1.  Counts and Percentages (Row, Column, Total)
2.  Statistical Tests (Chi-squared, Fisher, McNemar)
3.  Effect Measures (Prevalence Ratios, Odds Ratios)
4.  Stratification (3-way tables)
5.  Formatting for publication (Flextable integration)

## 1. Univariate Tables (Frequency)

The simplest use case is checking the distribution of a single variable. By default, tb() shows counts and percentages.

```{r}
# Distribution of Smoking Status
tb(epitabl, smoking)
```

## 2.Bivariate Tables (Cross-Tabulation)

The first variable is always the line and the second variable is the column. Let's examine disease prevalence by smoking status:

```{r}
# Disease status by Sex
tb(epitabl, smoking, disease)
```

You can control which percentage is calculated using the flags col (column %), row (row %), or p (total %). If you need to be more specific, add or remove decimal places using `d` (d for decimal!)

```{r}
# Disease status by Sex
tb(epitabl, smoking, disease, row, d =3)
```

### Style table vales

Use the style argument to change how numbers are presented. Common formats are n (pct) or pct (n). use `{p}` or `{n}` to display percentages and frequency, respectively. Using them you can, for example, have the percentages outiside the parenthesis and frquency inside:

```{r}
# Showing "% (n)"
tb(epitabl, smoking, disease, row, style = "{p}% ({n})")
```

## Adding Statistical Evidence

Is there a real association, or could this pattern occur by chance?

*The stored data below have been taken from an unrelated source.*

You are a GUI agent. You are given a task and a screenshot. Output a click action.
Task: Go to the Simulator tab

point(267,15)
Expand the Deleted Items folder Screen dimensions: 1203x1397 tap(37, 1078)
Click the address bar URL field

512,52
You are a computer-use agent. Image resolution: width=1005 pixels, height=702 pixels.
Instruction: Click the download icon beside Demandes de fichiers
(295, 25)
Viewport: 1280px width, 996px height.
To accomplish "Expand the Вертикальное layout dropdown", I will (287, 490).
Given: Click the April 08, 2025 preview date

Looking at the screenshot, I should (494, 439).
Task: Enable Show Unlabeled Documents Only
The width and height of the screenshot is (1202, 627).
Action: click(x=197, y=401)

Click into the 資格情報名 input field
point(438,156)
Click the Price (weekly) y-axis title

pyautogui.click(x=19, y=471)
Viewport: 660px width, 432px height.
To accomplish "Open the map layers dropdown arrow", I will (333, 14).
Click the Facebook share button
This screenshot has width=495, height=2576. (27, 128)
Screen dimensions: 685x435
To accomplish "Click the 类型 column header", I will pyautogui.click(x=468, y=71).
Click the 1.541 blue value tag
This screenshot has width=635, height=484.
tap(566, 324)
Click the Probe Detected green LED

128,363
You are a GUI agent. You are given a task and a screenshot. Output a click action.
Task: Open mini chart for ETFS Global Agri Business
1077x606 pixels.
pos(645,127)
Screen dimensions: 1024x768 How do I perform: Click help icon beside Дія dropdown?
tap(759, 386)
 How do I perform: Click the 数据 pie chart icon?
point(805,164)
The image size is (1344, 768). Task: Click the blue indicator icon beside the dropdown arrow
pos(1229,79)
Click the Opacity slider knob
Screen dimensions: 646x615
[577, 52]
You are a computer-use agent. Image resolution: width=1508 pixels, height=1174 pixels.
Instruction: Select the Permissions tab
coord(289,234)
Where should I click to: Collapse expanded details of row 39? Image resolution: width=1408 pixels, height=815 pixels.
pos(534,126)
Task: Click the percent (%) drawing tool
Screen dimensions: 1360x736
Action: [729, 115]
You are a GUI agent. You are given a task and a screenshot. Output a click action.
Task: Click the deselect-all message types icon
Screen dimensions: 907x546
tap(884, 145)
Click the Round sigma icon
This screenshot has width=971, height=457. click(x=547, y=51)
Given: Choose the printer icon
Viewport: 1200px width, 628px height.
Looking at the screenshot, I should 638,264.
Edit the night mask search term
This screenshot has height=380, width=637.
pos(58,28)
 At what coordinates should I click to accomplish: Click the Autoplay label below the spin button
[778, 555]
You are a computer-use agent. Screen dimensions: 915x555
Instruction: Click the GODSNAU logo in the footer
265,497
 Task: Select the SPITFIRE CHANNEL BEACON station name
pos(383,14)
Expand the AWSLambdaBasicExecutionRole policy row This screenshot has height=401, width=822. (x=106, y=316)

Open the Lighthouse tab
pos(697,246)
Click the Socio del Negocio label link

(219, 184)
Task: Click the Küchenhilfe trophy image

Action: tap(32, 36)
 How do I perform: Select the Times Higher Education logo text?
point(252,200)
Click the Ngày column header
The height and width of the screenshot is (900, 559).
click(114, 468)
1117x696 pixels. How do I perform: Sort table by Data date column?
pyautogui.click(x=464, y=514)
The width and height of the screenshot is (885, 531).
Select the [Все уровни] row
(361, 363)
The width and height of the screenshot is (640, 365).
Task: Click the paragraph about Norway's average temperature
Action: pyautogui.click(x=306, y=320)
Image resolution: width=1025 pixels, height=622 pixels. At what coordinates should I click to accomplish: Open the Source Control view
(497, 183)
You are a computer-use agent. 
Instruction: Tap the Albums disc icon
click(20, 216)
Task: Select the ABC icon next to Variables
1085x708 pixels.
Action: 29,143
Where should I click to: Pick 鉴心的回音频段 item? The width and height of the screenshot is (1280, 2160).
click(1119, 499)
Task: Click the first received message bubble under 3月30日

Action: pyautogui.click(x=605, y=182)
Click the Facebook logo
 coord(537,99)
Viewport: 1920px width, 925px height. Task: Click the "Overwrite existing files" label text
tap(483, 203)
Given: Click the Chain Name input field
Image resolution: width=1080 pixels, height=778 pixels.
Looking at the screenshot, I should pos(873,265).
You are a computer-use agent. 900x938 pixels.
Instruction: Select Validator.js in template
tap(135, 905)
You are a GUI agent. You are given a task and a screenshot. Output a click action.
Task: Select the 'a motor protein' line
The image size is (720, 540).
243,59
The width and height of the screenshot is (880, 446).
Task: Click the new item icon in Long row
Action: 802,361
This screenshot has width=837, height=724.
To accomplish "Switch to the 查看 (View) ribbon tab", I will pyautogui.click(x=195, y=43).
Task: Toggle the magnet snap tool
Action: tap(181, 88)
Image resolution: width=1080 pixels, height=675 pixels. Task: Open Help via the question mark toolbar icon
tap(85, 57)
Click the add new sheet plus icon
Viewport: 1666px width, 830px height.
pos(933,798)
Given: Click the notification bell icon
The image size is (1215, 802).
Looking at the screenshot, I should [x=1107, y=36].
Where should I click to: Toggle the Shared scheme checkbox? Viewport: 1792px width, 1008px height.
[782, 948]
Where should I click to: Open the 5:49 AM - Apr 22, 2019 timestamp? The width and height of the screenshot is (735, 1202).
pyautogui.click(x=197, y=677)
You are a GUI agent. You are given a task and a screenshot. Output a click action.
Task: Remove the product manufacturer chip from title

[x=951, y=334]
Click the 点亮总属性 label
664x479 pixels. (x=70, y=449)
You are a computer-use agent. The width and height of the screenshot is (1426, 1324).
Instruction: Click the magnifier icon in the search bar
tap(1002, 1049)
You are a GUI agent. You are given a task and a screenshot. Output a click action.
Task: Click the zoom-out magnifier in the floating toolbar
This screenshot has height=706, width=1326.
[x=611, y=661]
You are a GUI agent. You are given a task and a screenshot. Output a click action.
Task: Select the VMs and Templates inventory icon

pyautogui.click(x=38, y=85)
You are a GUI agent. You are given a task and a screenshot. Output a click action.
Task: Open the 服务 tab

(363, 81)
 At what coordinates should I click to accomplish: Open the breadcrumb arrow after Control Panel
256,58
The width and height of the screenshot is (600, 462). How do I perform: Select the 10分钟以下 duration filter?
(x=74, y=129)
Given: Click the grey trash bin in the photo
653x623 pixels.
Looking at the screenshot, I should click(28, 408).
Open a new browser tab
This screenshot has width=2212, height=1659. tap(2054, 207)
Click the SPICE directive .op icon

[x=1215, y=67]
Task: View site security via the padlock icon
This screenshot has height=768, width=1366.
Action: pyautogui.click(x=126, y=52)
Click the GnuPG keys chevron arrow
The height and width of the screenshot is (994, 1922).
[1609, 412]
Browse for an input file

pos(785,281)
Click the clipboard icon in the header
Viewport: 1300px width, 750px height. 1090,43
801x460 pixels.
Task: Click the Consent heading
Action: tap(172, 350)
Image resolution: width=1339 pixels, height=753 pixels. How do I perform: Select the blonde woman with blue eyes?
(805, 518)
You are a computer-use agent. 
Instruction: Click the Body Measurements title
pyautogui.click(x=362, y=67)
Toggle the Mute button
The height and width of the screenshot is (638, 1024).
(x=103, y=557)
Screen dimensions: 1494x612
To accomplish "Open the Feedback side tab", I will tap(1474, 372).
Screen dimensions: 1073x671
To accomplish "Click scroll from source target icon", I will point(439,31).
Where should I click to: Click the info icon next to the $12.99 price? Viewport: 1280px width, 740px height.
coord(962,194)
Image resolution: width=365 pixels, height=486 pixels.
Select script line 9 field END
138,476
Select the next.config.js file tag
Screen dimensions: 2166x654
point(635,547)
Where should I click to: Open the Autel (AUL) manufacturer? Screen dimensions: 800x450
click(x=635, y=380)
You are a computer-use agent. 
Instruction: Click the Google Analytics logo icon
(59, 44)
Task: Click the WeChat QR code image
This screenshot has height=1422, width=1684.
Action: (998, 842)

Set test = TRUE to automatically calculate a p-value (Chi-squared or Fisher's exact test, depending on sample size). You can also determine it manually. For frequency tables, you can set `"chsqr"` (Pearson's Chi-squared), `"fisher"` (Fisher's Exact Test) or `"mcnemar"` (McNemar).

```{r}
tb(epitabl, smoking, disease, col, test= "chsqr") #could also use test= TRUE
```

We see something interesting. The prevalence varies across smoking groups, and the p-value suggests this is unlikely due to chance alone.

## Prevalence Ratios (PR) and Odds Ratios (OR)

In cross-sectional studies, we often want the Prevalence Ratio (PR). In case-control studies, the Odds Ratio (OR). `tb()` calculates these with confidence intervals automatically.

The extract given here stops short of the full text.